Check out our latest analysis for Greenbrier Companies

What is Greenbrier Companies worth?

The share price seems sensible at the moment according to my price multiple model, where I compare the company's price-to-earnings ratio to the industry average. In this instance, I’ve used the price-to-earnings (PE) ratio given that there is not enough information to reliably forecast the stock’s cash flows. I find that Greenbrier Companies’s ratio of 16x is trading slightly below its industry peers’ ratio of 20.59x, which means if you buy Greenbrier Companies today, you’d be paying a decent price for it. And if you believe that Greenbrier Companies should be trading at this level in the long run, then there’s not much of an upside to gain over and above other industry peers. So, is there another chance to buy low in the future? Given that Greenbrier Companies’s share is fairly volatile (i.e. its price movements are magnified relative to the rest of the market) this could mean the price can sink lower, giving us an opportunity to buy later on. This is based on its high beta, which is a good indicator for share price volatility.

What does the future of Greenbrier Companies look like?

earnings-and-revenue-growth
earnings-and-revenue-growth

Investors looking for growth in their portfolio may want to consider the prospects of a company before buying its shares. Buying a great company with a robust outlook at a cheap price is always a good investment, so let’s also take a look at the company's future expectations. In the upcoming year, Greenbrier Companies' earnings are expected to increase by 31%, indicating a highly optimistic future ahead. This should lead to more robust cash flows, feeding into a higher share value.

What this means for you:

Are you a shareholder? GBX’s optimistic future growth appears to have been factored into the current share price, with shares trading around industry price multiples. However, there are also other important factors which we haven’t considered today, such as the financial strength of the company. Have these factors changed since the last time you looked at GBX? Will you have enough conviction to buy should the price fluctuate below the industry PE ratio?

Are you a potential investor? If you’ve been keeping an eye on GBX, now may not be the most optimal time to buy, given it is trading around industry price multiples. However, the optimistic forecast is encouraging for GBX, which means it’s worth further examining other factors such as the strength of its balance sheet, in order to take advantage of the next price drop.

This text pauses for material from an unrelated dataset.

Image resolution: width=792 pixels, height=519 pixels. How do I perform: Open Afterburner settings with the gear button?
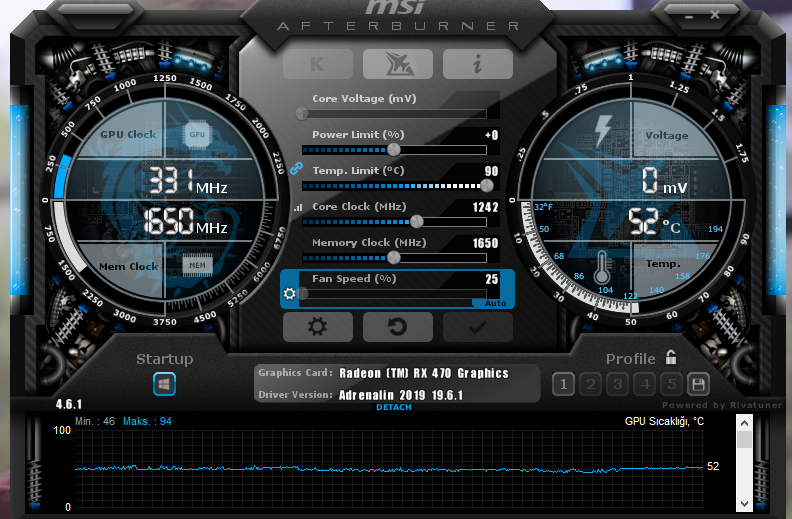pos(317,326)
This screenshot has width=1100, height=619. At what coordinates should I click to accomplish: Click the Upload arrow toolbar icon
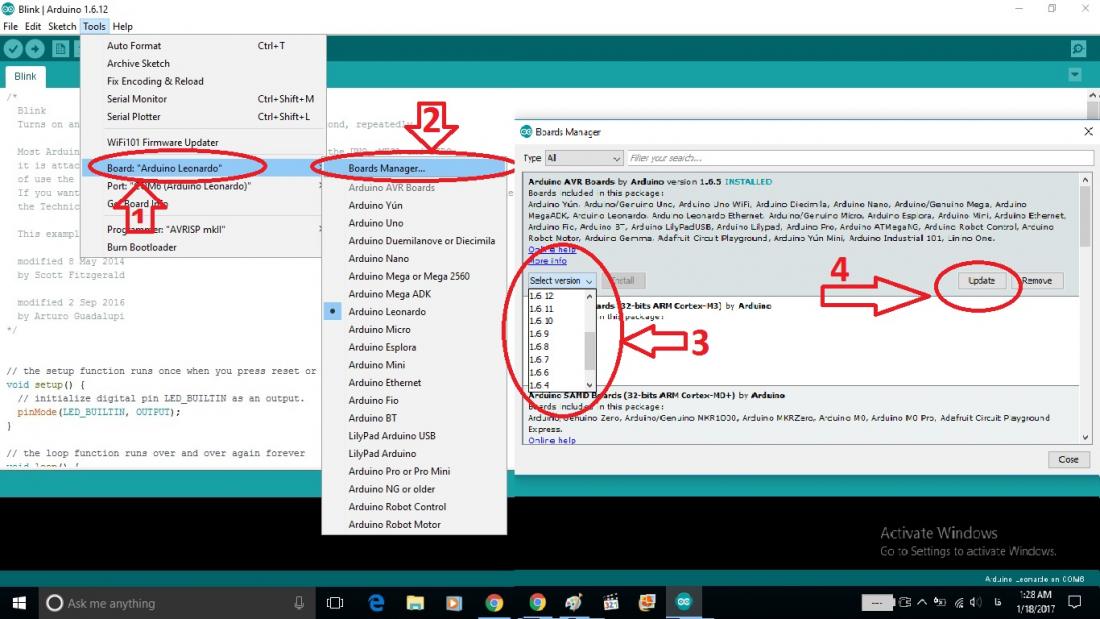point(35,49)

If you want to dive deeper into Greenbrier Companies, you'd also look into what risks it is currently facing. To help with this, we've discovered 5 warning signs (2 don't sit too well with us!) that you ought to be aware of before buying any shares in Greenbrier Companies.

If you are no longer interested in Greenbrier Companies, you can use our free platform to see our list of over 50 other stocks with a high growth potential.

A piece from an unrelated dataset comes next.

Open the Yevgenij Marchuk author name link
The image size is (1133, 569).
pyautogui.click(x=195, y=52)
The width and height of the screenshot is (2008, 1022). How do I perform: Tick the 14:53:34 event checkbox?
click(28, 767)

Have feedback on this article? Concerned about the content? Get in touch with us directly. Alternatively, email editorial-team (at) simplywallst.com.

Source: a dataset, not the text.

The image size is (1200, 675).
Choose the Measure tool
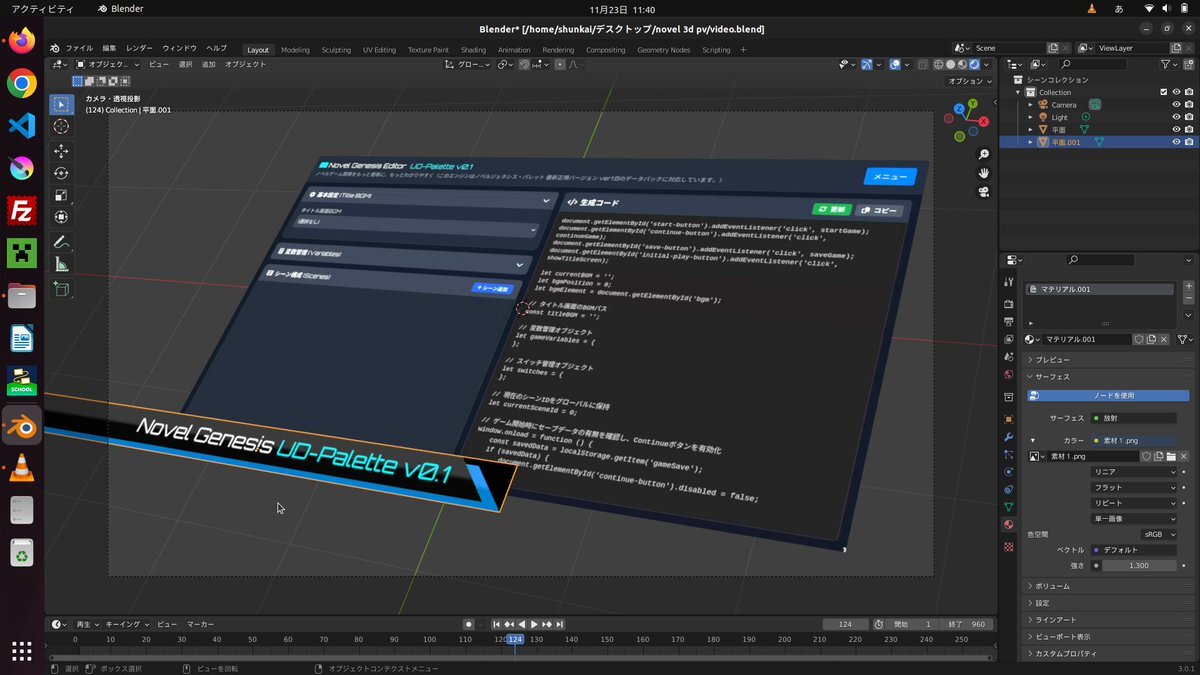tap(62, 265)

This article by Simply Wall St is general in nature. We provide commentary based on historical data and analyst forecasts only using an unbiased methodology and our articles are not intended to be financial advice. It does not constitute a recommendation to buy or sell any stock, and does not take account of your objectives, or your financial situation. We aim to bring you long-term focused analysis driven by fundamental data. Note that our analysis may not factor in the latest price-sensitive company announcements or qualitative material. Simply Wall St has no position in any stocks mentioned.